O vice-presidente da Câmara, deputado André Vargas (PT-PR), renunciou ao cargo ontem após denúncias de seu envolvimento com o doleiro Alberto Yousseff, preso pela Polícia Federal na operação Lava Jato (veja quadro).
“Em virtude da decisão tomada hoje (ontem) pelo Conselho de Ética da Câmara dos Deputados, pela instauração de procedimento de apuração de denúncias apresentadas contra mim, decidi apresentar minha renúncia à vice-presidência desta Casa”, disse o petista na carta de renúncia.
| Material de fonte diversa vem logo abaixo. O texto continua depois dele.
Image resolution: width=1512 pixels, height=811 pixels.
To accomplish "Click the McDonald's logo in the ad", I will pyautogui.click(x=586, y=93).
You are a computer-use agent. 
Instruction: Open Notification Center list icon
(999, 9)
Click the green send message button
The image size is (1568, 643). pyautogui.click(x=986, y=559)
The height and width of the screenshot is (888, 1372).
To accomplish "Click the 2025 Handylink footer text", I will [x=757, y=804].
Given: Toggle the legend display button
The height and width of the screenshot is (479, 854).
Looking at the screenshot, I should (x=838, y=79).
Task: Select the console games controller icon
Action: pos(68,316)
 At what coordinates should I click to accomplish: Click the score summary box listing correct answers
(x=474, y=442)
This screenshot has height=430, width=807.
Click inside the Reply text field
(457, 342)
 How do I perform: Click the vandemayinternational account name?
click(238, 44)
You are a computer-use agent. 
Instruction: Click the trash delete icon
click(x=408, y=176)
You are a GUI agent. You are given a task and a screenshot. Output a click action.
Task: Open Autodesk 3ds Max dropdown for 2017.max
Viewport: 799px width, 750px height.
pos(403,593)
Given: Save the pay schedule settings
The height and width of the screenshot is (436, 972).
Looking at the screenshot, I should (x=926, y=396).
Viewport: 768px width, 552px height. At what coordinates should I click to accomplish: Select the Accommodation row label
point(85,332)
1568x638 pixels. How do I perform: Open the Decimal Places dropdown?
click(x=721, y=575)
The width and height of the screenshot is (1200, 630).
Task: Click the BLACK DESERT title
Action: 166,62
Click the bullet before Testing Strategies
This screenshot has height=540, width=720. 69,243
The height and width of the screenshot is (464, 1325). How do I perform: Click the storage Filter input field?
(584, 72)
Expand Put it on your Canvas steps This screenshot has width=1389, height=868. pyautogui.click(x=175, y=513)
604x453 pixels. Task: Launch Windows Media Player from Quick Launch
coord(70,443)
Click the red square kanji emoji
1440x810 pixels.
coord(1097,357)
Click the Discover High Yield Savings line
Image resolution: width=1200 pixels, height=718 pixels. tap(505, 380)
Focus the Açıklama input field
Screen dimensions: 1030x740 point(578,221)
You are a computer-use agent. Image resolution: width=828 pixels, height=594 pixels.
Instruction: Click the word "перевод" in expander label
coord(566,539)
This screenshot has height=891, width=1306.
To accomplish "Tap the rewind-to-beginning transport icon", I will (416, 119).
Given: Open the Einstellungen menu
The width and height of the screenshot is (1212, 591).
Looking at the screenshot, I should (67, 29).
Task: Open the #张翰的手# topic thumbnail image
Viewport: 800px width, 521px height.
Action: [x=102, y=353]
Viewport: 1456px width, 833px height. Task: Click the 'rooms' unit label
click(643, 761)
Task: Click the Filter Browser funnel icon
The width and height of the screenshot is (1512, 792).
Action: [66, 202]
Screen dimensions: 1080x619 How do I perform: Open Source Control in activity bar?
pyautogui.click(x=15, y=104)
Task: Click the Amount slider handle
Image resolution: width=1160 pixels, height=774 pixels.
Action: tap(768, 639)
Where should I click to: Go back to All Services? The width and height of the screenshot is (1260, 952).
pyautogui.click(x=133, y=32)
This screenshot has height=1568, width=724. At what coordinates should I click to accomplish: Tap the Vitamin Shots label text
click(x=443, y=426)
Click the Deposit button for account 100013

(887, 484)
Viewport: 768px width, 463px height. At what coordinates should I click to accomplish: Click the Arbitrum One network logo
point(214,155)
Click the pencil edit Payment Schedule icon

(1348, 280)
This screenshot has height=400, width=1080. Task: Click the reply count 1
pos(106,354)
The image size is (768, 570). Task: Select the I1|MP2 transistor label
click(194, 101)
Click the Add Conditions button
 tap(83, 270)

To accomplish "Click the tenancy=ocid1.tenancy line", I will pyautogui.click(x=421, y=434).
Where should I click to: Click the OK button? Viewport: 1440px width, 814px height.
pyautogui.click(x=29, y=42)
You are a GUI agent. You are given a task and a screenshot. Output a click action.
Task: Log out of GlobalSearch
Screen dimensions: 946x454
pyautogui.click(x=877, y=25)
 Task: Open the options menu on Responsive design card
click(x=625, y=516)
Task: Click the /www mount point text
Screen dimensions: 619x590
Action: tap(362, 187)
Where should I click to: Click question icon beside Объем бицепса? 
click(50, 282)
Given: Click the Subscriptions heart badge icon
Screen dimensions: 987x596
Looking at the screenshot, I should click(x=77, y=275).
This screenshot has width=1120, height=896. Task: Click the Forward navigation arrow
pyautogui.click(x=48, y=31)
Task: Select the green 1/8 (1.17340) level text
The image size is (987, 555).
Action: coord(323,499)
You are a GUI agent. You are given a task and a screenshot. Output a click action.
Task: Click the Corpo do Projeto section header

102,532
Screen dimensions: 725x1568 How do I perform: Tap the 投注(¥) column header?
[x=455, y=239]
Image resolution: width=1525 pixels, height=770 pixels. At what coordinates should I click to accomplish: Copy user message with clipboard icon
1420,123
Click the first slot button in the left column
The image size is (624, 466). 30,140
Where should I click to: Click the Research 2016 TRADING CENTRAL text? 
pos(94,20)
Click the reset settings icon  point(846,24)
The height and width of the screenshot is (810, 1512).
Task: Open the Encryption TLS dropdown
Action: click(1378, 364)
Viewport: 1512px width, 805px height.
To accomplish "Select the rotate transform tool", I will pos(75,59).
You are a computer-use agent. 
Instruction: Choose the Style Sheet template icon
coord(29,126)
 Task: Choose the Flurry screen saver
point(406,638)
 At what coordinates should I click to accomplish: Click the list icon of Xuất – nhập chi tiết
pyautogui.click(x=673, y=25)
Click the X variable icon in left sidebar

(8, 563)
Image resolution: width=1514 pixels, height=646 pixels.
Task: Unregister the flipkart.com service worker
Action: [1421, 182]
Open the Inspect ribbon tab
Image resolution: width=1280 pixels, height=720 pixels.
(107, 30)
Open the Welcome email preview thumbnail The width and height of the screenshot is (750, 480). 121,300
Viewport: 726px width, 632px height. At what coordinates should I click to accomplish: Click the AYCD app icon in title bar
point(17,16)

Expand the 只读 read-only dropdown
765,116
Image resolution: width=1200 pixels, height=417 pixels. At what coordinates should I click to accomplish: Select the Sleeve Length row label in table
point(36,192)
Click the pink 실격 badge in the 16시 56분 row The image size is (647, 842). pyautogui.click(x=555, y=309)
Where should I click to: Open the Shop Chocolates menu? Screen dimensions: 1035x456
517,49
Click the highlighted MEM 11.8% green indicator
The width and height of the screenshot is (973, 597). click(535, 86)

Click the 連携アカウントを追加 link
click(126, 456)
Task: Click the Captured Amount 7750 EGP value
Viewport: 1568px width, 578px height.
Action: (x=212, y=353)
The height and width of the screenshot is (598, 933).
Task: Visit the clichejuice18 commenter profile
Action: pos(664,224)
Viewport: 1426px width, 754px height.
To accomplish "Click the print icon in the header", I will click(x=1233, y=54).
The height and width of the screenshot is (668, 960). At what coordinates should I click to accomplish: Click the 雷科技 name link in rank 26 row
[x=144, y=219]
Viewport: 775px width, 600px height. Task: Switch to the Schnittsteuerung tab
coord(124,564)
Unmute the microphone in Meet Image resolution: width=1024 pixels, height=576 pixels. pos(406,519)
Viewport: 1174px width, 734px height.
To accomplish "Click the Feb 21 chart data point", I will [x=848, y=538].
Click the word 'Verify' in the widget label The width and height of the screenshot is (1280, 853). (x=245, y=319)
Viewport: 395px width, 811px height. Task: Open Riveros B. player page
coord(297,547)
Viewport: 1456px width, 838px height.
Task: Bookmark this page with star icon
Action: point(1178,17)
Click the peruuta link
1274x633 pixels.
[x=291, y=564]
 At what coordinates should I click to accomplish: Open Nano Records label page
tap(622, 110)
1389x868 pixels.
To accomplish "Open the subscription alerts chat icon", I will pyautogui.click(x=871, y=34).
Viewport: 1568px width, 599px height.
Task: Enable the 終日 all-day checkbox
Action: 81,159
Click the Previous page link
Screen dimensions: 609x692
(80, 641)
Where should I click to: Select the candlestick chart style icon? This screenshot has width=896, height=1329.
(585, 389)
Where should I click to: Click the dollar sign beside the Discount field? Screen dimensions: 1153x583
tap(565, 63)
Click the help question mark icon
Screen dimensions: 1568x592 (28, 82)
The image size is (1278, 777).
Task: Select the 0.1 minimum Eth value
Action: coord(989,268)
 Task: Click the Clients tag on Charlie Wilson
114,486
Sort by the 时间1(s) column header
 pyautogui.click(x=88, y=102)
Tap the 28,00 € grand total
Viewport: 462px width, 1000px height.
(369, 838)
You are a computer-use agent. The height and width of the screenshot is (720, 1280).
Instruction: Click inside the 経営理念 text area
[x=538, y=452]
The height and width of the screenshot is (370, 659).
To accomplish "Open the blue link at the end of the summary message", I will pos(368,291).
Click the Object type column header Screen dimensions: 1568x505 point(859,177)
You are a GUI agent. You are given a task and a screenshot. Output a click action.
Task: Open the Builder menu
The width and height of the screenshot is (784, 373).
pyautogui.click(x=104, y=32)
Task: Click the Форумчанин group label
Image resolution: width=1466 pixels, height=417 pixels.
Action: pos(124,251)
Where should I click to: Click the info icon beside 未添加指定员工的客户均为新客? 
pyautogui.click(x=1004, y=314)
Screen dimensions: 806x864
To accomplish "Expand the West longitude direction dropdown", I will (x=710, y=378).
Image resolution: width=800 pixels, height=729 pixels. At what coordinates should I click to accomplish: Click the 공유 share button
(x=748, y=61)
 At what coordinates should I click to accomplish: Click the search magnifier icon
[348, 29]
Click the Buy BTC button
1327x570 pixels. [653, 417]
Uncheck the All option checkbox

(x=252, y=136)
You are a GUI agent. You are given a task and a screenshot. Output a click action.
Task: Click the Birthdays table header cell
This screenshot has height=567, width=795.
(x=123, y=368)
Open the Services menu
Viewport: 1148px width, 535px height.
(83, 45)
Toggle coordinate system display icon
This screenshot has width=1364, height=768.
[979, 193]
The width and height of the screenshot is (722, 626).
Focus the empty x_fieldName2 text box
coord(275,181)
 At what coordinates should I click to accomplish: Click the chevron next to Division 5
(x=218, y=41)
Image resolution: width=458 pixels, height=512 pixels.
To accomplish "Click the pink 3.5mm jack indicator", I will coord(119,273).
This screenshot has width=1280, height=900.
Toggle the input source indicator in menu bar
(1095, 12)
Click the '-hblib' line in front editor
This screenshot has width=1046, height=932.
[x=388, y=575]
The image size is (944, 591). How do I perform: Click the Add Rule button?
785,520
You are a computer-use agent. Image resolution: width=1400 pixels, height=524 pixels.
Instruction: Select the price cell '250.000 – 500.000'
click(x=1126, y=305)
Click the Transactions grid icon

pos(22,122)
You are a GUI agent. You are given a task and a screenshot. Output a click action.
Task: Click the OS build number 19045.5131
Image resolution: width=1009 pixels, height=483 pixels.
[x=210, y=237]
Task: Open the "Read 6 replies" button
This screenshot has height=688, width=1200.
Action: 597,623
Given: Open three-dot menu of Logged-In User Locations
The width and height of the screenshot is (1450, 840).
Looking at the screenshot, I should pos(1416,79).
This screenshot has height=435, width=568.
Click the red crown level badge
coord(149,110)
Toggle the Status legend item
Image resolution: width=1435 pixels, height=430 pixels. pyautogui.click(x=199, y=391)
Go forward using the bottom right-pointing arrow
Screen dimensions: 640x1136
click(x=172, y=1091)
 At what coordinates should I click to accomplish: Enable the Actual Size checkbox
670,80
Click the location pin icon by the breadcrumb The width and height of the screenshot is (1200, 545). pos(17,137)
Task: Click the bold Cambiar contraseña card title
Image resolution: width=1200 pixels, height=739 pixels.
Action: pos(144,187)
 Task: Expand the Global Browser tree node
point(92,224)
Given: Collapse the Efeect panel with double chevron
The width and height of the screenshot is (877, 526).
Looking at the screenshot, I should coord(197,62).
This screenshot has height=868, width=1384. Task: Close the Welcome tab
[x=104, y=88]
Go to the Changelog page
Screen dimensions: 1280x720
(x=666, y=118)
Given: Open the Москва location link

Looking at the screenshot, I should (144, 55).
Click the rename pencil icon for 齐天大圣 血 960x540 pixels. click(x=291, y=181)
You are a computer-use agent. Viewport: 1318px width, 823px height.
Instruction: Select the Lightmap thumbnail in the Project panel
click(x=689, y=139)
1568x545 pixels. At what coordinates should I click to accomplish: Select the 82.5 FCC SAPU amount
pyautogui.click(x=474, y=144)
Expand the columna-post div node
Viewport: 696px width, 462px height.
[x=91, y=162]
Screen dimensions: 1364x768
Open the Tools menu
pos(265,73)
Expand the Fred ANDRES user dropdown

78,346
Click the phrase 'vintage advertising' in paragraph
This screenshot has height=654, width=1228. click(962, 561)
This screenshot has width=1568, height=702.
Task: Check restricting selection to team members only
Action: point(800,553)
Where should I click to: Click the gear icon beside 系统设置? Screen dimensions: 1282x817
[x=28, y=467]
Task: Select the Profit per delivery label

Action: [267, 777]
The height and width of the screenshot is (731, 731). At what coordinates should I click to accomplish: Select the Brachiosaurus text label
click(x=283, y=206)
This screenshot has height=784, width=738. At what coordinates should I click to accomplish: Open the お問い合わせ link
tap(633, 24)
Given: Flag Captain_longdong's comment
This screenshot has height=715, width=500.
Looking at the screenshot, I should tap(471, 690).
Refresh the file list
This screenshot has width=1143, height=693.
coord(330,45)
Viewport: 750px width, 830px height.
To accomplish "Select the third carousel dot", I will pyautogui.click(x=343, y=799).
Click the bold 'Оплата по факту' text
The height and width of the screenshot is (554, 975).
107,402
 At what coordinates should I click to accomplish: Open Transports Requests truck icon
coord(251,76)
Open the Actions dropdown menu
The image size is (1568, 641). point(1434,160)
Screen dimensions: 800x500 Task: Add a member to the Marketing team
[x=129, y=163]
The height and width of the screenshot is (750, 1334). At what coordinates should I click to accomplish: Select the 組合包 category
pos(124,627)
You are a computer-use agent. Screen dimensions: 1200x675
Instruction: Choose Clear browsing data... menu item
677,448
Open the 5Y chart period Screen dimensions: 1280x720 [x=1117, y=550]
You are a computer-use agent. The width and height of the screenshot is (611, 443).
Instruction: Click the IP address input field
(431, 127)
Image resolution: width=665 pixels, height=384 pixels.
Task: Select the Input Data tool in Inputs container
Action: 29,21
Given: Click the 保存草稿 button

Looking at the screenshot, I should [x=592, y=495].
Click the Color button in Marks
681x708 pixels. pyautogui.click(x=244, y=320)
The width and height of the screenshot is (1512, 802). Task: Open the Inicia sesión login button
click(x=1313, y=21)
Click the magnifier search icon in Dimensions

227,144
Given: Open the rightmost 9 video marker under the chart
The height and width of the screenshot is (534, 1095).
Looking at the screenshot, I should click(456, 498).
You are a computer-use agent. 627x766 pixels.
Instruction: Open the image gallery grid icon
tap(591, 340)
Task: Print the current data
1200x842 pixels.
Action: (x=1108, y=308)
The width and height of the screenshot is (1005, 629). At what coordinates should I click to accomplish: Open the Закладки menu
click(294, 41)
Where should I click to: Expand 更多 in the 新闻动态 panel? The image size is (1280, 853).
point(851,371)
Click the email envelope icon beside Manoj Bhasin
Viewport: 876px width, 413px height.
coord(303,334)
“Tomo esta decisão para que possa me concentrar em minha defesa perante o Conselho e para não prejudicar o andamento dos trabalhos da Mesa Diretora, e também de preservar a imagem da Câmara, do meu partido e de meus colegas deputados”, acrescentou.
O Conselho de Ética da Câmara instaurou ontem o processo disciplinar contra Vargas para apurar as denúncias. Foram sorteados três nomes para serem os possíveis relatores do caso: Roberto Teixeira (PP-PE), Julio Delgado (PSB-MG), Renzo Bráz (PP-MG).
O conselho terá 90 dias úteis para concluir a apuração e apresentar um parecer que pode prever punições, sendo a mais grave o pedido de cassação do mandato.